The company’s Certified Material Compliance acts as a one-stop solution covering a spectrum of requirements for material compliance, including identifying the percentage of certified versus non-certified material, supporting different chain of custody models and covering single component products to multicomponent products.

How automated the onboarding process is depends on the digital maturity of the brands and their suppliers.

“The most efficient approach, and what is absolutely needed to do traceability at the scale large companies operate at with millions of products and materials flowing through their supply chains, is to ensure the relevant data is pulled directly from the digital systems already existing at the brands,” Shameek Ghosh, TrusTrace cofounder and chief executive officer, told WWD. As the TrusTrace platform is open source, it can integrate seamlessly with any system, such as PLM, ERP, MDM or VMS systems.”

Currently, TrusTrace integrates data from sources like Higg (Materials Sustainability Index) and aligns with regulations that require proof at a purchase order or batch level. This includes proof of origin, as in the U.S. Custom and Border Protection’s Uyghur Forced Labor Prevention Act, proof of chemical compliance, as in The Consumer Product Safety Improvement Act, or proof for claims on sustainable materials, such as in the Guidance on the use of Environmental and Ethical Claims in Marketing for Denmark.

“So the data is ‘as valid’ as the source it is coming from, but we do validate the data to ensure that for example, a certificate for organic cotton being uploaded from a supplier matches the information from the brand side, so we ensure that the certificate is the right one for the particular product or material we are tracing,” said Ghosh.

Since launching the platform five years ago, TrusTrace has raised just under $8 million, with investment toward strengthening product offering and global expansion as well as building its network of fashion suppliers. To date, this spans more than 8,000 fashion suppliers with potential to trace 250,000 products and over $12 billion worth of goods on the platform.

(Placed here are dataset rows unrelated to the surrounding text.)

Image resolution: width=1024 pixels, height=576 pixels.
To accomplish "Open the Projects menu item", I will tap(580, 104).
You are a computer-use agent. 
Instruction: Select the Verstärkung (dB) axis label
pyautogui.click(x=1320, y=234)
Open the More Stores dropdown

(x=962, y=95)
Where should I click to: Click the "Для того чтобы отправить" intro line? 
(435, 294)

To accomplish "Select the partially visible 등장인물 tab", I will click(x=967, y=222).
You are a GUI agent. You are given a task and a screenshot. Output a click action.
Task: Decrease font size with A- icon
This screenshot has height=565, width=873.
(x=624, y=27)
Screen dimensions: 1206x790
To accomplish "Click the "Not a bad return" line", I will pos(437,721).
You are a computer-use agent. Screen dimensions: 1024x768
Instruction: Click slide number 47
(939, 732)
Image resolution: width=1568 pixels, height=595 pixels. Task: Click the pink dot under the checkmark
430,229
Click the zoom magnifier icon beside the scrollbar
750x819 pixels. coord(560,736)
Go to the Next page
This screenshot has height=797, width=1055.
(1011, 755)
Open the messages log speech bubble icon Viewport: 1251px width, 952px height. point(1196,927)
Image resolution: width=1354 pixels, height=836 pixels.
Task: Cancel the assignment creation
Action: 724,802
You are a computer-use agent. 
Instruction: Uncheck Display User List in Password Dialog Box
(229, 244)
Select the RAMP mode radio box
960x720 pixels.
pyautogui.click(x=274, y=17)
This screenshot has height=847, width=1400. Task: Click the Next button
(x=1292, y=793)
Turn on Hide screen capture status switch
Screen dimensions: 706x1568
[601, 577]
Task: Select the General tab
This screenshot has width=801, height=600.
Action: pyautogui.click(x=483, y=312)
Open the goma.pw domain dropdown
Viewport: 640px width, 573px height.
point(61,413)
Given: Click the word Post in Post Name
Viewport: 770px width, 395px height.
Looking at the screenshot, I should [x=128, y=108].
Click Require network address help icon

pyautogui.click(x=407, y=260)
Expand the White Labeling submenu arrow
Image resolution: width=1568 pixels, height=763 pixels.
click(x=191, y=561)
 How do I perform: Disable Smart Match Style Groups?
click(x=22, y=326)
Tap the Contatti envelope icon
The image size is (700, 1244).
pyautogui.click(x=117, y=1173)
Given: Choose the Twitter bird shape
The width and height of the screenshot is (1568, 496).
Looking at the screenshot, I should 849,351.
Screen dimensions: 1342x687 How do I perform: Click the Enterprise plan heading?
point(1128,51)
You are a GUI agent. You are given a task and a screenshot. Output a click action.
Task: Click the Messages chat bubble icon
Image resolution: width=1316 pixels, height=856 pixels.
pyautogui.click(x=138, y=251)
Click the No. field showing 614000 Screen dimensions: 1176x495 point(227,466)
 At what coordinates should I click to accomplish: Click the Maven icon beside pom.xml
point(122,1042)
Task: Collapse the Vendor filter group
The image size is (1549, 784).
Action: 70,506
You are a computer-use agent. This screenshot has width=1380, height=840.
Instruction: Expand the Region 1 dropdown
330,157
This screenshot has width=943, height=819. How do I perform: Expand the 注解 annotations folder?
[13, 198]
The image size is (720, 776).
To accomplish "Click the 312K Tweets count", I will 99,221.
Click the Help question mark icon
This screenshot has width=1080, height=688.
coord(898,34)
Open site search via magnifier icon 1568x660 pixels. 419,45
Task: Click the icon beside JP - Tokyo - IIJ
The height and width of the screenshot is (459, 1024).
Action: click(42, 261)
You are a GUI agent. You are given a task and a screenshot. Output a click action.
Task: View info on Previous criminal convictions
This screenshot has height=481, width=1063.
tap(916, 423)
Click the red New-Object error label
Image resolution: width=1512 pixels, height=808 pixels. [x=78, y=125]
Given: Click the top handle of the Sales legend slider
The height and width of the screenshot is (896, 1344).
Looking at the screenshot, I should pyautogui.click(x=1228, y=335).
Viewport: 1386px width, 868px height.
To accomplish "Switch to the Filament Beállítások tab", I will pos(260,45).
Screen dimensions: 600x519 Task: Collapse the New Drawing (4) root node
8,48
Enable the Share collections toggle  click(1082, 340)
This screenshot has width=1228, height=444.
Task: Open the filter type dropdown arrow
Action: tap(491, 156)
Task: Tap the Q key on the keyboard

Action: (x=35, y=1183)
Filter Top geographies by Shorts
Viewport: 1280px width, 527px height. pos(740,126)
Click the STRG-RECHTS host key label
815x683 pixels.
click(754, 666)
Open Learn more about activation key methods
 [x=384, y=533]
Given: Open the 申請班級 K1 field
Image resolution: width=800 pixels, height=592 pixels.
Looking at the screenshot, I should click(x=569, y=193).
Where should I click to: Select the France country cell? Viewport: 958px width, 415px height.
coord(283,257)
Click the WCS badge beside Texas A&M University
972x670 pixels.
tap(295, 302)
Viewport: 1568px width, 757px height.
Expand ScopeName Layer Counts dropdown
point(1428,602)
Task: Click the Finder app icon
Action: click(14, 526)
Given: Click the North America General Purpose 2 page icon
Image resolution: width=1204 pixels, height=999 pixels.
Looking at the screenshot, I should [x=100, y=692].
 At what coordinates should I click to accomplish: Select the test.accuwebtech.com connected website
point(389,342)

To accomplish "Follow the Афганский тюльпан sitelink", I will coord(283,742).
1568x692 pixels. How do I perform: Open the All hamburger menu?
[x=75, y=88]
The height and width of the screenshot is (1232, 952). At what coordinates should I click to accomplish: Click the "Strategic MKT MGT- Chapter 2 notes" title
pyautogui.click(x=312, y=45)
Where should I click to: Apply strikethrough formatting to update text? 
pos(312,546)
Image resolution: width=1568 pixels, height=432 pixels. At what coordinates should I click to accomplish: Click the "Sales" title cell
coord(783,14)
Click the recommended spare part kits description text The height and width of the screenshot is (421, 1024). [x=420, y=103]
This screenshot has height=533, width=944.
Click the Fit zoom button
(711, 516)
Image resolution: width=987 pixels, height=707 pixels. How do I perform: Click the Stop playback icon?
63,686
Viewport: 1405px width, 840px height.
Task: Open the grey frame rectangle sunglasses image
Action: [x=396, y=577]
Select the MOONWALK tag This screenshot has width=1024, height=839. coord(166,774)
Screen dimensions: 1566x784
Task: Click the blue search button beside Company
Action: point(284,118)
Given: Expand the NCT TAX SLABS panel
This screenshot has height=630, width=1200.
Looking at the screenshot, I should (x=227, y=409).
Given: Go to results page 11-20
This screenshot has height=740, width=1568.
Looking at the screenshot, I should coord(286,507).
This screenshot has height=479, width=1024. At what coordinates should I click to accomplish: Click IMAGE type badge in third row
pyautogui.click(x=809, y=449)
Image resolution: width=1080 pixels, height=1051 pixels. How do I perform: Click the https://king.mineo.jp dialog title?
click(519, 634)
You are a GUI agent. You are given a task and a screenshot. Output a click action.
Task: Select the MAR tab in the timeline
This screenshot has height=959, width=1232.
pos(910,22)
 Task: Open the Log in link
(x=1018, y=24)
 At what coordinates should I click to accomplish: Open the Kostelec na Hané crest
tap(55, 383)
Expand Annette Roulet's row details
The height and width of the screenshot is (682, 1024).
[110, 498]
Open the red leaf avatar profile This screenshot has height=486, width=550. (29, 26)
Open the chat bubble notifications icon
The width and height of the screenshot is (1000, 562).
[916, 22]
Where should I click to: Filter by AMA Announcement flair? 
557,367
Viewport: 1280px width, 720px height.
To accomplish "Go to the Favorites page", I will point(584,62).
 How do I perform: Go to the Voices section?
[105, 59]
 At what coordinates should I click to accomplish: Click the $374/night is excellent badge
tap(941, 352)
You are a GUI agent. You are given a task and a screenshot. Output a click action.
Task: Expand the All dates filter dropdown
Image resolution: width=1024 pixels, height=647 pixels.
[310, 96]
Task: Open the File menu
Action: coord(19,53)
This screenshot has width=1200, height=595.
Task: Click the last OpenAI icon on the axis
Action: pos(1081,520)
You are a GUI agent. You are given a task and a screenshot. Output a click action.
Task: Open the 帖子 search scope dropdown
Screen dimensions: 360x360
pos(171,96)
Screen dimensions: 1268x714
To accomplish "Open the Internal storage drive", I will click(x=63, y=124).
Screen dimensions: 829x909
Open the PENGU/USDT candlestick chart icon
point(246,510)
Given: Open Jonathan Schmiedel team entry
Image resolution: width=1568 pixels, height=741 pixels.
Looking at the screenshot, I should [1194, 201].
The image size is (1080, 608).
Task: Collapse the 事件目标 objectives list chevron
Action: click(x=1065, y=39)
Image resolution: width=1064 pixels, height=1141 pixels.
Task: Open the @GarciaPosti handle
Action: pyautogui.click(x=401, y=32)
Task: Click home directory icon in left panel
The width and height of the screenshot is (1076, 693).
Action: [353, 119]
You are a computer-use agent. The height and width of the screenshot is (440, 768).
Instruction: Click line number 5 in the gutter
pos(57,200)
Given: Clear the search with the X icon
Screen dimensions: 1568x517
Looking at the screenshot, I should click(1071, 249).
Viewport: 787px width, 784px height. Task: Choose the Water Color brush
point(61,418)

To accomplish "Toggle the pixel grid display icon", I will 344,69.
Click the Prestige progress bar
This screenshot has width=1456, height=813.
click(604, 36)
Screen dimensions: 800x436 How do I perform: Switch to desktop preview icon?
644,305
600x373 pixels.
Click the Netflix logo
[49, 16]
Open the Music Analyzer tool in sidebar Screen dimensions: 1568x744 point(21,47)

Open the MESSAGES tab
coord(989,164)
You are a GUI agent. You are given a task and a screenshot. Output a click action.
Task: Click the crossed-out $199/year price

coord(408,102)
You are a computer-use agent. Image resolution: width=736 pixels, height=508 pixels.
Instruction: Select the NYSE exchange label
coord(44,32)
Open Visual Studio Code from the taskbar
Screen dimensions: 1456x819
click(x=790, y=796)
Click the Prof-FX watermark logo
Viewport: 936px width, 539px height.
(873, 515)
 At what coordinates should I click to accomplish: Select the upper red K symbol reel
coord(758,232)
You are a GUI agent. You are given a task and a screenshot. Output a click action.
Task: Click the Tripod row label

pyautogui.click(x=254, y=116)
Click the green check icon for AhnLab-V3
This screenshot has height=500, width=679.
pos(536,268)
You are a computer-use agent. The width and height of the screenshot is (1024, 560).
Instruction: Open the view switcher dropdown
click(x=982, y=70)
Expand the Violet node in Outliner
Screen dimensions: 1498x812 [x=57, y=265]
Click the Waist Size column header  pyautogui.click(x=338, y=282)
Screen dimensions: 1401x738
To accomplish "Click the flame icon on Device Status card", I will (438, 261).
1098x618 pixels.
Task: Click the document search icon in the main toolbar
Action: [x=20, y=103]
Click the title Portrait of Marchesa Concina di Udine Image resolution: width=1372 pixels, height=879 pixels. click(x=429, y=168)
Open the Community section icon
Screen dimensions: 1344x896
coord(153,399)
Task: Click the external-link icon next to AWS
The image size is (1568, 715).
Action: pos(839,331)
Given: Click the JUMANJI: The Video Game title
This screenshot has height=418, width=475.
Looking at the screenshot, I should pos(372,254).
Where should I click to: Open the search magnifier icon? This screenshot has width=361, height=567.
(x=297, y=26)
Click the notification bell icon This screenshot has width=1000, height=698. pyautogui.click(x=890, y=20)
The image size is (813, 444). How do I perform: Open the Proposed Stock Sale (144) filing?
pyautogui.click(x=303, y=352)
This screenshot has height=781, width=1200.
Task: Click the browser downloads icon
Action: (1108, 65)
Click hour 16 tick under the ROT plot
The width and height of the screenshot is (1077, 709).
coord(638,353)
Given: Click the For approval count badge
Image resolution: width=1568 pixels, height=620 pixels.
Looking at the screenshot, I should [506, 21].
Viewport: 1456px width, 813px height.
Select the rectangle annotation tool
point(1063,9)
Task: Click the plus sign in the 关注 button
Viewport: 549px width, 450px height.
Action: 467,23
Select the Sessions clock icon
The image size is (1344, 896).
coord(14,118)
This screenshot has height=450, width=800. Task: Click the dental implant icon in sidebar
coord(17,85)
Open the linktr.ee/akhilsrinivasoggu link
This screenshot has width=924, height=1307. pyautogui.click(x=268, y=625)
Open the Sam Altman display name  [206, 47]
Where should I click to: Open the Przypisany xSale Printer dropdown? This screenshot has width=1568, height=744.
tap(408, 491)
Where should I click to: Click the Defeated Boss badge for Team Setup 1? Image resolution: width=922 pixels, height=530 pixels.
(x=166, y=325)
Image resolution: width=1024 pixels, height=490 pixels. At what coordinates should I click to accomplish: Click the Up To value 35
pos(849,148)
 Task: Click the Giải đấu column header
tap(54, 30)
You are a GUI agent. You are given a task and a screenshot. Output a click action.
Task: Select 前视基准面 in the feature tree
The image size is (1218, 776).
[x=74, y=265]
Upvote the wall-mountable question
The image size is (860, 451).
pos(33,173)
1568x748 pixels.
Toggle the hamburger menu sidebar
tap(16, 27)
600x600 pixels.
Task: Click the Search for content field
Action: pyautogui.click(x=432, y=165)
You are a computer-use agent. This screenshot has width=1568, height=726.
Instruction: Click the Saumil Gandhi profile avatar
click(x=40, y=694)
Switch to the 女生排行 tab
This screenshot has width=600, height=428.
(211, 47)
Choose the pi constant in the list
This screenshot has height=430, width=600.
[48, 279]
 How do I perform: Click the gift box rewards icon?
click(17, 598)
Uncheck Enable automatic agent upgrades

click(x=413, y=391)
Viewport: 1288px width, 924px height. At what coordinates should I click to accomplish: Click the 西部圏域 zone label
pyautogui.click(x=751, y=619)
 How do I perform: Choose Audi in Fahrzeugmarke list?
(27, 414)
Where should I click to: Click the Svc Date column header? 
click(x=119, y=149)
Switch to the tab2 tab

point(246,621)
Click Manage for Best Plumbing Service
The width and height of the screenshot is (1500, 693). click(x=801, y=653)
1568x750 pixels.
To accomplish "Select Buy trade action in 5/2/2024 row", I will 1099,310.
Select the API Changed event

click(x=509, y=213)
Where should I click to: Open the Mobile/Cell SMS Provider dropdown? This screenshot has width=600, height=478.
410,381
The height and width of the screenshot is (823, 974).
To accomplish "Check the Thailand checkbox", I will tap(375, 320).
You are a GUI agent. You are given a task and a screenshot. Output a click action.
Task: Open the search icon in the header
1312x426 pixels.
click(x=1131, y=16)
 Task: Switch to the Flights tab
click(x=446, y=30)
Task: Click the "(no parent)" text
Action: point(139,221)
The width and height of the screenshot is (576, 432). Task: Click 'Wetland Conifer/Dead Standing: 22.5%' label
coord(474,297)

“Where we see TrusTrace, and the reason our customers want to join us, is that we are able to provide granular, compliance-ready traceability at scale,” Ghosh said. “If you think about CSR — brands have had targets and reported on them on a corporate level for more than a decade. What is changing now, especially with all the incoming regulations, is that corporate-level claims are no longer enough. Brands need to know the exact chain of custody for a particular cotton T-shirt or pair of shoes to prove that the cotton is not coming from Xinjiang or exactly what percentage of the shoe in weight is made from recycled materials. We can provide all that data automated and at scale, making it easy for brands to substantiate sustainability claims, to comply with laws and regulations, and to set benchmarks and track progress on their ESG efforts.”